The U.S. Food and Drug Administration (“FDA”) draws its authority from the Food Drug & Cosmetic Act (“FD&C Act”), whereas the Alcohol Tobacco Tax and Trade Bureau (“TTB”) is authorized under the Internal Revenue Code (“IRC”). Each of these laws has different definitions of “tobacco products” for different purposes. FDA’s Deeming Rule has no effect on TTB’s jurisdiction over tobacco products, and vice versa. While the FDA has deemed certain products to be “tobacco products” under the FD&C Act, some deemed products do not meet the definition of “tobacco products” under the IRC.

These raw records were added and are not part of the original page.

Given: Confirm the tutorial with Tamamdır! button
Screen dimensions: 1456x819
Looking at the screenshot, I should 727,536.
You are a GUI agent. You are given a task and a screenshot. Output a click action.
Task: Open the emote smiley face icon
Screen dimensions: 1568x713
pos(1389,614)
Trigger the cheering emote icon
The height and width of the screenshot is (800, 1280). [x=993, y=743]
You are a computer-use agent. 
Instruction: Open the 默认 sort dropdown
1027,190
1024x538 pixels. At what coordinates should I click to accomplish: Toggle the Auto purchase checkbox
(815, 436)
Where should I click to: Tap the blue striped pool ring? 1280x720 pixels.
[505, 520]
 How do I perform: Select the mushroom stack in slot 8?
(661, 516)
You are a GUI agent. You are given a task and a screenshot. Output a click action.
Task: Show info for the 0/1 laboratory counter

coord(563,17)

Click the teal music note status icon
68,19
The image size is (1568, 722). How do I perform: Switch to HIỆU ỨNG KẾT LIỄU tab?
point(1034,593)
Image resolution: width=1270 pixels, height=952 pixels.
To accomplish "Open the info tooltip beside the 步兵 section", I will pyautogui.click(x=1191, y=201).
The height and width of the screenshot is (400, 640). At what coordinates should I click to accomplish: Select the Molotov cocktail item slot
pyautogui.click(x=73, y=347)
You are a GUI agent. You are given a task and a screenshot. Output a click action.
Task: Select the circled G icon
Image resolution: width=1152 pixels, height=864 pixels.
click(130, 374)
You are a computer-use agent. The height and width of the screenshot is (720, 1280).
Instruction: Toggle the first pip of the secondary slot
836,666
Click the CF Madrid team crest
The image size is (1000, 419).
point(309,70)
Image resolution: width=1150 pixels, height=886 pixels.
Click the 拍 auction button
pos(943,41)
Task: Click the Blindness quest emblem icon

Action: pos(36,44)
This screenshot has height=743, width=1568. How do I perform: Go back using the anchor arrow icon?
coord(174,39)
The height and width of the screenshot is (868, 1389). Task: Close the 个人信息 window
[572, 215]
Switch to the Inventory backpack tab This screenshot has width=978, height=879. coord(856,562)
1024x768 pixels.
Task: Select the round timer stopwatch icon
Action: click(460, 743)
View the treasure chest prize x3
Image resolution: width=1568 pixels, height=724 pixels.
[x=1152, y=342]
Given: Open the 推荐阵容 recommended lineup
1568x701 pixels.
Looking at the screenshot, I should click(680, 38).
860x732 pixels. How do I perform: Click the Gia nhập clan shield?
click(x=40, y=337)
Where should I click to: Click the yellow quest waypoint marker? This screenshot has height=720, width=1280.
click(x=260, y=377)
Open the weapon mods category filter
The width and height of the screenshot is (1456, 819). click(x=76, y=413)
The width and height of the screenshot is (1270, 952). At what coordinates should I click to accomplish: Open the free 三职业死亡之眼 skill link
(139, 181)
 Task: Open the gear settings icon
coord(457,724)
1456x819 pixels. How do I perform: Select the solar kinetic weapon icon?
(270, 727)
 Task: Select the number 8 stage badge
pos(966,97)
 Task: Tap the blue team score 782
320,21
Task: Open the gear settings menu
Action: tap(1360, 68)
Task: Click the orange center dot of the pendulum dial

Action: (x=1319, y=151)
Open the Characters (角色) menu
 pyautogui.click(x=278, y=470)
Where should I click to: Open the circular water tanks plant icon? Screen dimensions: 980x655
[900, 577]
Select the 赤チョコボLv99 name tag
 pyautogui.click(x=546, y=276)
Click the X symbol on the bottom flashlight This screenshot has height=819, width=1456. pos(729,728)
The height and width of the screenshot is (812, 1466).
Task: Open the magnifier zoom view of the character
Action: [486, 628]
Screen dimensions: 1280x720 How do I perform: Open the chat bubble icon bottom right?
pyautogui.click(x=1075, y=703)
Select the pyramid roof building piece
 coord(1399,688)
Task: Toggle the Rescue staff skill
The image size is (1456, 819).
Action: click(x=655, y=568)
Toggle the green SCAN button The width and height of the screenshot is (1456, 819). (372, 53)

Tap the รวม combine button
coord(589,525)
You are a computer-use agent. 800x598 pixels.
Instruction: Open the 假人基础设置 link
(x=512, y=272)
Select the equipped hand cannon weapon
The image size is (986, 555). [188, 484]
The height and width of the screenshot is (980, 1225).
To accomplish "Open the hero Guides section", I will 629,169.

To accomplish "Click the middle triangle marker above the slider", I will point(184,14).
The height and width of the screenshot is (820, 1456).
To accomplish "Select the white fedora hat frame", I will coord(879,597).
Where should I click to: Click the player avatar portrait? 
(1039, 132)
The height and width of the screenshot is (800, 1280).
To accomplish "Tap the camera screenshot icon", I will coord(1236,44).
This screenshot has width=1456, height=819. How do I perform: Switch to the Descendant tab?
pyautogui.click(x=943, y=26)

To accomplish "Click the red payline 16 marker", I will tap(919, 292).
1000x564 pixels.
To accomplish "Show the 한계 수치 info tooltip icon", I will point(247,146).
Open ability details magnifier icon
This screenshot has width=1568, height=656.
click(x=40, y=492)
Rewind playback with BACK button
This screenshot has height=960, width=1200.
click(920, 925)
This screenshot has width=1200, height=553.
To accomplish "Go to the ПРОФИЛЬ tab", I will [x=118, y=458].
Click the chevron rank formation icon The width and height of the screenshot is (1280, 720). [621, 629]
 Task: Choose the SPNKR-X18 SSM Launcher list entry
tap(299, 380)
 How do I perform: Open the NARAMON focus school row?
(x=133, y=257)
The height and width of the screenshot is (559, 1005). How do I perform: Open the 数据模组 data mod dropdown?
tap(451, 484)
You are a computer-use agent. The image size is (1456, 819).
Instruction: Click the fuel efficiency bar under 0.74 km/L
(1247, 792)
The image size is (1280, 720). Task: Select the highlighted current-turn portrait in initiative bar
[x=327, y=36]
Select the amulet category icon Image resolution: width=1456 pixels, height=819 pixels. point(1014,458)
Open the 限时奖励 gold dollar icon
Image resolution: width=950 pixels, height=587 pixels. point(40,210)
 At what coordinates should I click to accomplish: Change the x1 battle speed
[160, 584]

For example, the FDA has deemed e-cigarettes to be included in the definition of “tobacco products” under the FD&C Act. The FDA has extended its authority to all tobacco products except accessories of newly deemed tobacco products. Despite this, e-cigarettes are not within the jurisdiction of TTB. There is no federal excise tax (“FET”) imposed on e-cigarettes or e-liquids. As a result, there is no FDA user fee at this time for e-cigarettes or e-liquids. FET payments are the current methodology for figuring the FDA user fees for tobacco products.
Beginning August 20, 2016, domestic manufacturers and importers of cigars and pipe tobacco must report data concerning volume and FET paid in the previous quarters for cigars and pipe tobacco, to enable FDA to calculate FDA user fees for these product lines.
For example, since there is no FET assessed for e-cigarettes, the FD&C Act provision extending user fees to cigars and pipe tobacco is not currently extended to e-cigarettes.